Countering Math Anxiety

Countering Math Anxiety

A report published recently by the Centre for Neuroscience in Education at the University of Cambridge has eminently explored the nature and resolution of what one calls ‘math anxiety’ – prevalent right from the primary years among a vast majority of students. The study is directed towards examining the factors that influence such anxiety – nay, phobia – among primary and secondary school students. It shows that both teachers and parents may inadvertently play a role in a child’s development of that mathematics-related condition, with the girls tending to get more affected than boys do. The report also points to the mathematics crisis in the UK; according to a 2014 report from Numerical Numeracy, four out of five adults have low functional mathematics skills, and fewer than half of UK adults have low functional literacy levels. This is confounding, considering the high scientific achievements in the UK, the country having to boast of some of the best world-class universities doing commendable research in mathematics, both pure and applied.

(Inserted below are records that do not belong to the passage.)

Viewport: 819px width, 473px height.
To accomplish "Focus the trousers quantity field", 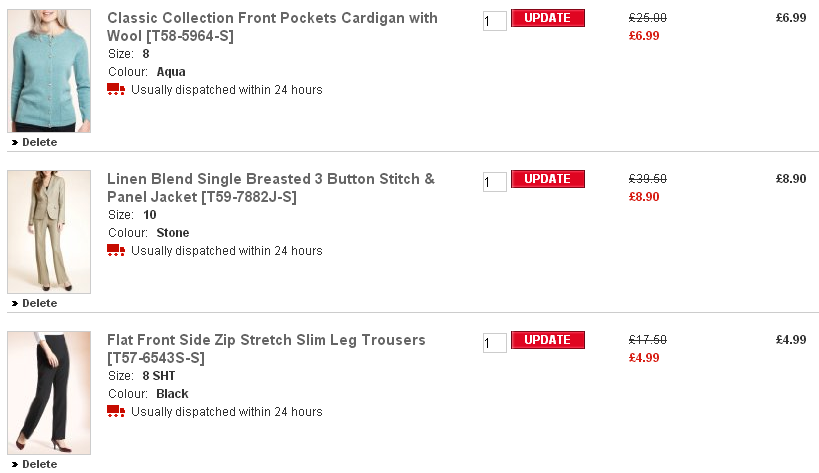I will point(494,343).
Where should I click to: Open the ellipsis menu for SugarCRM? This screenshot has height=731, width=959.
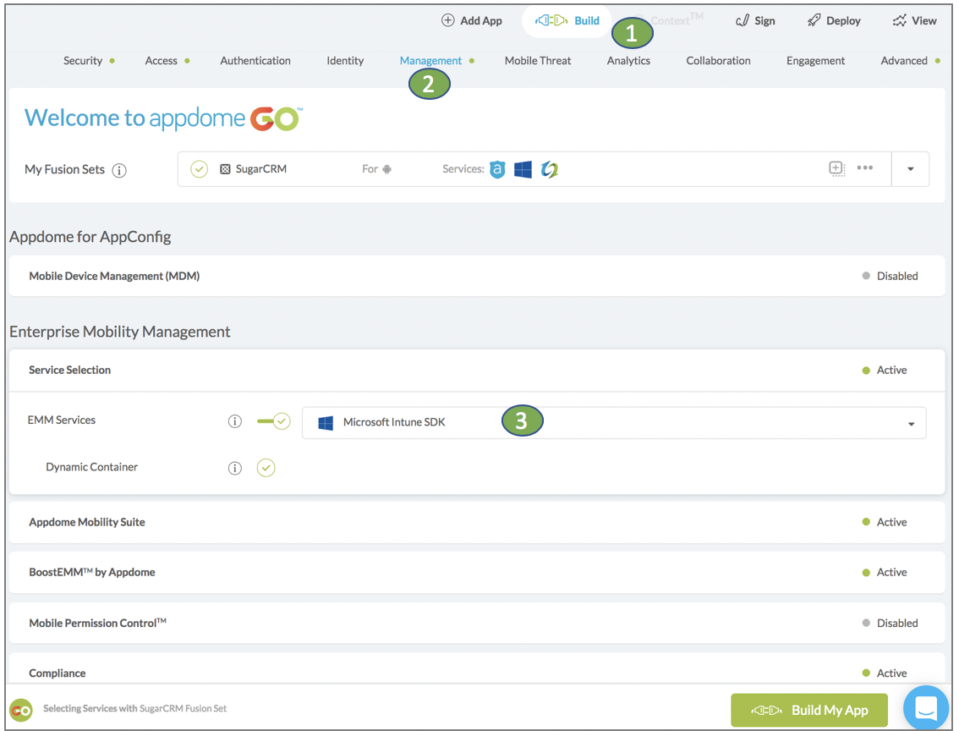(865, 169)
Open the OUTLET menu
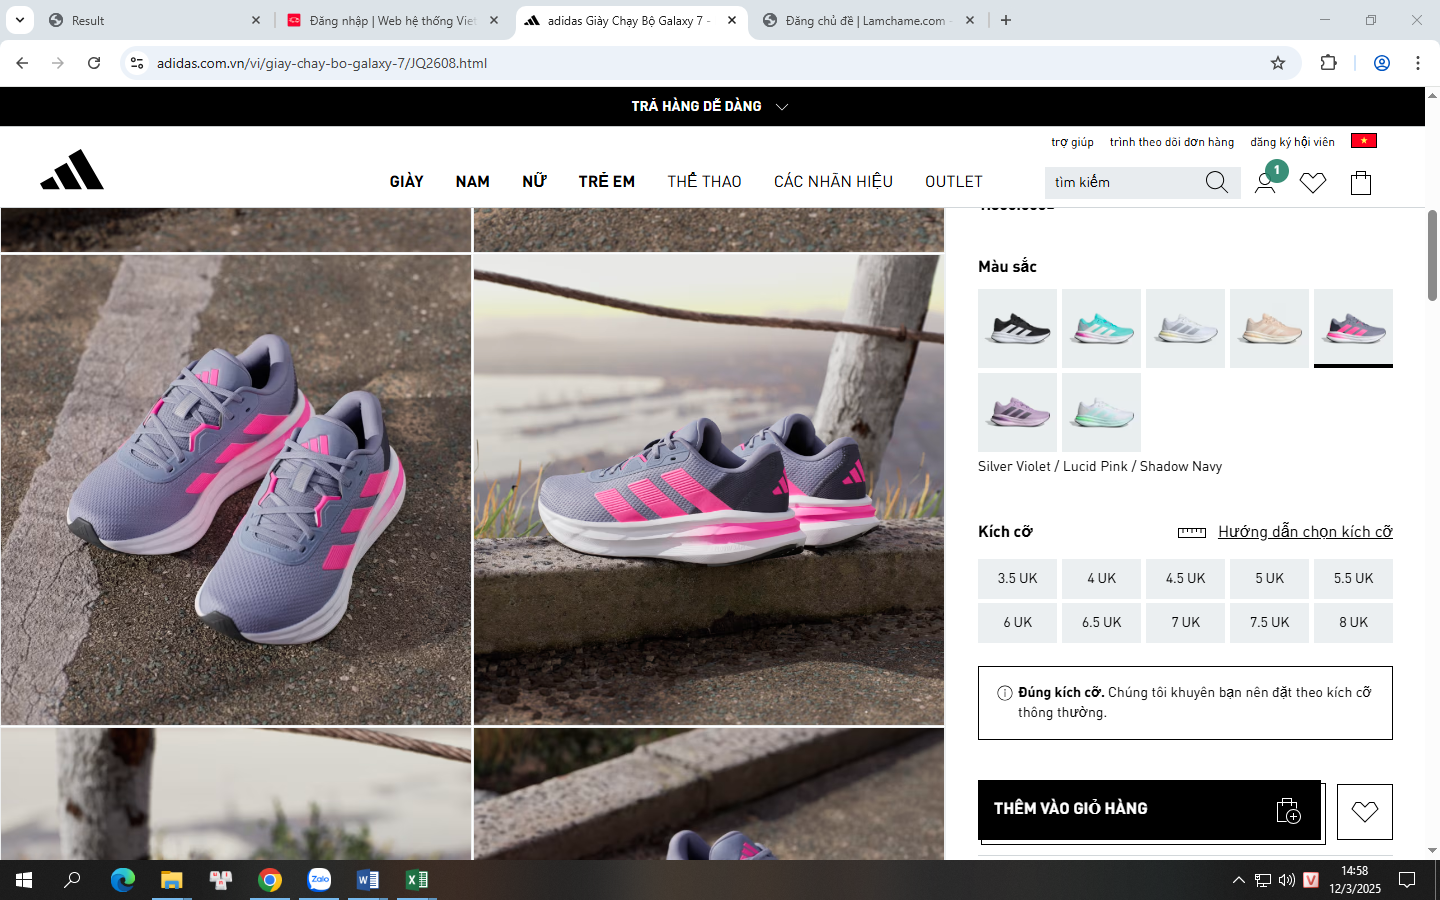This screenshot has width=1440, height=900. tap(953, 181)
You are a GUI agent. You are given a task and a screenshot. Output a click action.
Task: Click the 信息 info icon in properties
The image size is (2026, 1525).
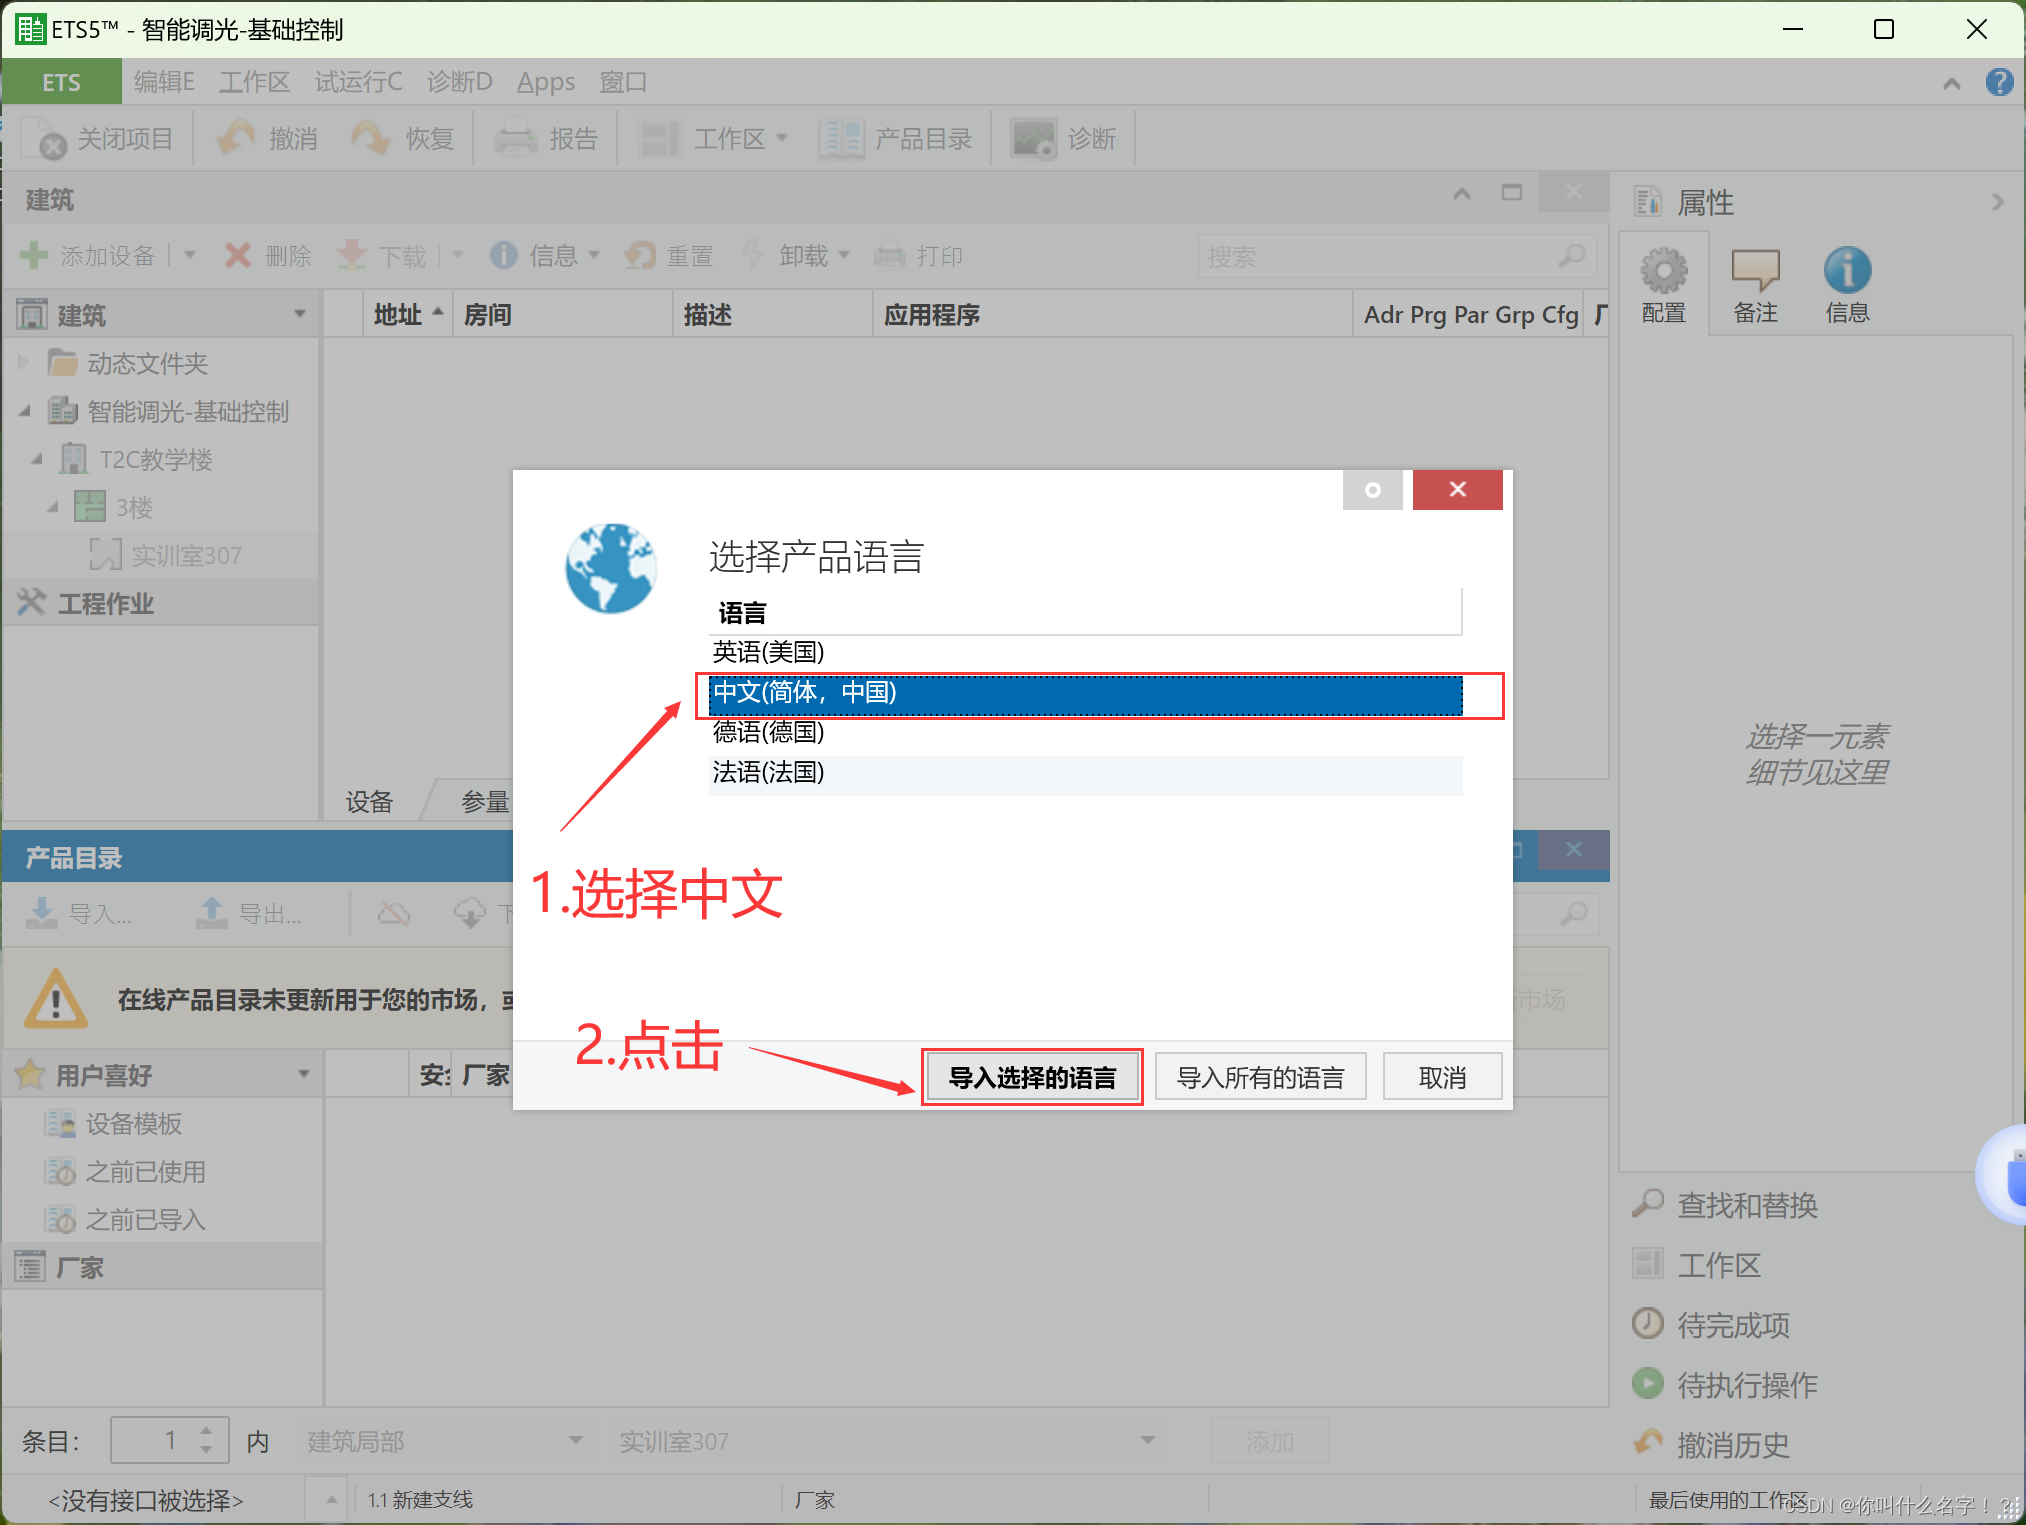point(1846,271)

What has come out of the study is that in the long term, students with greater mathematics anxiety perform worse than their true mathematics ability. This has to do with their emotional factors. And then this leads to a vicious circle: mathematics anxiety engenders poorer performance and poorer performance leads to increasing mathematics anxiety. The fact of the matter is that anxiety affects performance despite the student having possessed the required merit to, say, crack a problem. Interestingly, the report suggests that teachers and parents have to be aware that their own mathematics anxiety may influence their students’ or children’s mathematics anxiety. So what comes out is that both teachers and parents have to tackle their own anxieties and belief systems in mathematics, the most prevalent belief being that mathematics is tougher, or far tougher, than other subjects. The situation in India’s northeastern region calls for serious attention then, given the fact that here mathematics skills are lower in general, the subject being reckoned a horror of sorts by a vast pool of students, thanks partly to the lack of well-trained, really mathematics-oriented teachers and partly to the students’ own belief systems. Let us not forget that sans mathematics, a huge part of the edifice of science and technology simply crumbles. This cannot be allowed to happen.